A loucura é retratada, explicitamente, por Adéle, como a típica mulher suicida, amparada e rejeitada simultaneamente por todos. Logo, a personagem é a primeira a enxergar além dos seus domínios e perceber “algo lá fora”, ainda que assustador. No elemento sobrenatural, o filme agarra ao naturalismo sem fazer distinções cerimoniais do que é real ou fantasia, em um realismo provocante. É incrível a capacidade do longa de agarrar ao natural em benefício próprio. Destaque a trilha sonora quase imperceptível, somada com maestria aos sons ambientes. Tudo ao redor de “Antologia da Cidade Fantasma” parece parte de um todo orgânico vivo. Sem abusar das normas hollywoodianas do que é um filme de terror, o diretor vai para o caminho atmosférico ao criar sensações palpáveis ao público até mesmo pelo uso da película. Nada passa indiferente ao olhar do espectador, cada enquadramento instável parece respirar dos mesmos pulmões de quem assiste.

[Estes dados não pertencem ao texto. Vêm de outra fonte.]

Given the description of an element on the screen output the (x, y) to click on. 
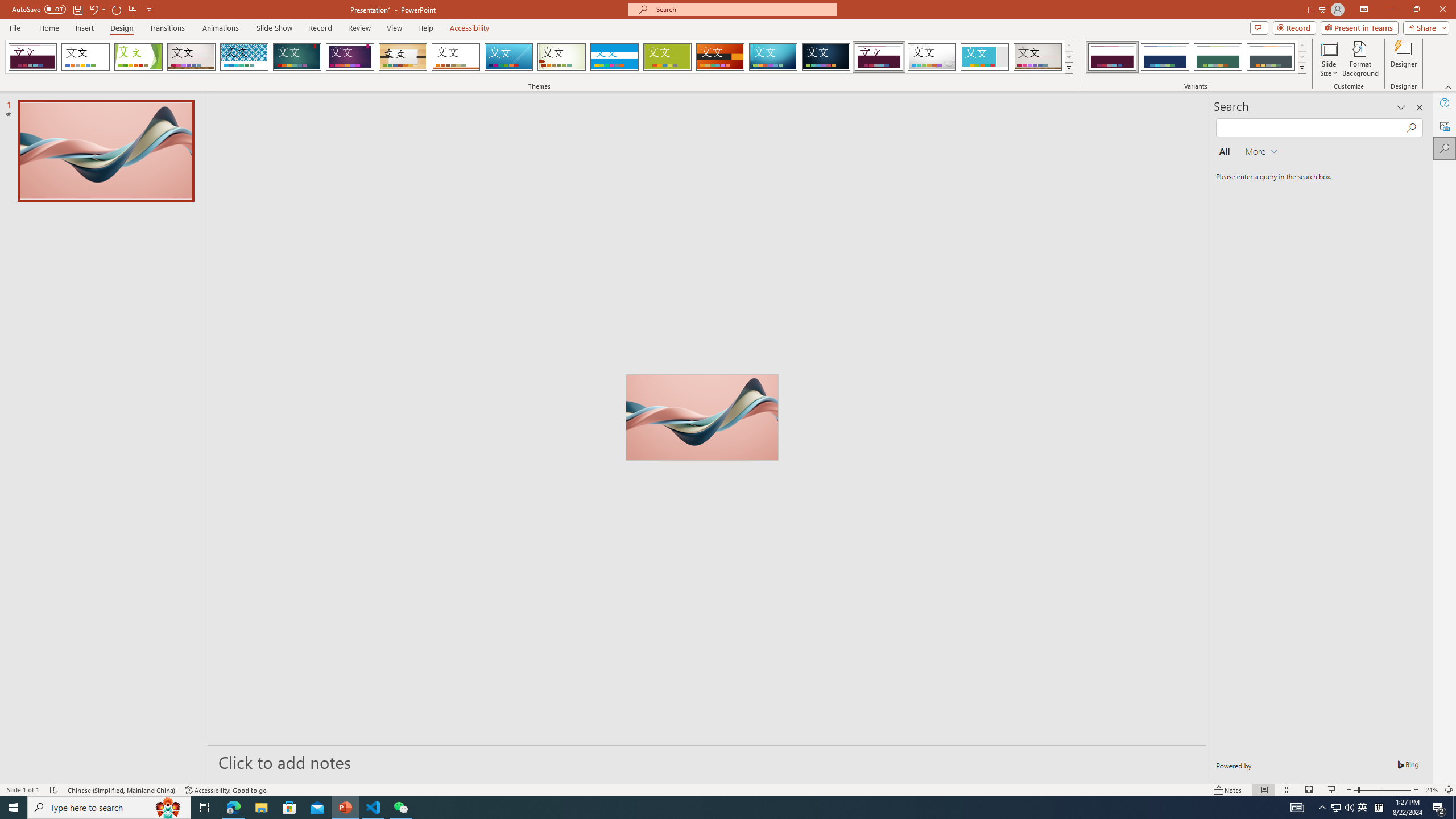
Ion Boardroom (350, 56)
Berlin (720, 56)
Variants (1301, 67)
Facet (138, 56)
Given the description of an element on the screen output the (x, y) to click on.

A experiência sem igual de acreditar no que está vendo se torna ainda mais mágica pela qualidade do roteiro de não explicar aquilo que não precisamos saber, mas que por um contexto social mais amplo, conseguimos inferir as reais metáforas inseridas. As conversas com o extracampo contribuem para o delírio coletivo de uma comunidade, que não sabe direito o que conversa, nem com quem. A naturalidade com o que os acontecimentos são elencados é cruel, quando pretende dizer que as circunstâncias mais bizarras podem e acontecem diariamente. Talvez, uma das grandes máximas de hoje, seja o “tudo pode acontecer”, ou melhor, para citar a famosa Lei de Murphy: “se algo pode dá errado, dará”.
E tudo acontece em “Antologia da Cidade Fantasma”, em um grande filme coral, sem protagonismo, sem explicações bobas, como uma grande fábula a cegueira contemporânea. É explicitado na narrativa a comodidade as maiores loucuras. Não importa se podemos ver os mortos andando por aí, ou alguém flutuando no ar. Desde que eles não tomem nossas terras, ou acabe com a tradição. É irônico o longa tratar do coletivo, como objeto, mas buscar pelos seus personagens soluções muito individualistas. Cada um responde falsamente a comunidade, procurando resolver o seu lado ao acontecimento. Desde ao desaparecimento do marido ao falar (literalmente) que vai comprar cigarros e nunca mais volta até a compra de um imóvel “mal-assombrado” e a fuga de mãe e filha para a cidade grande. Apesar de tudo responder a coletividade, o resultado vem do indivíduo e não em benefício da comunidade. Um belo retrato dos falsos moralismos de hoje.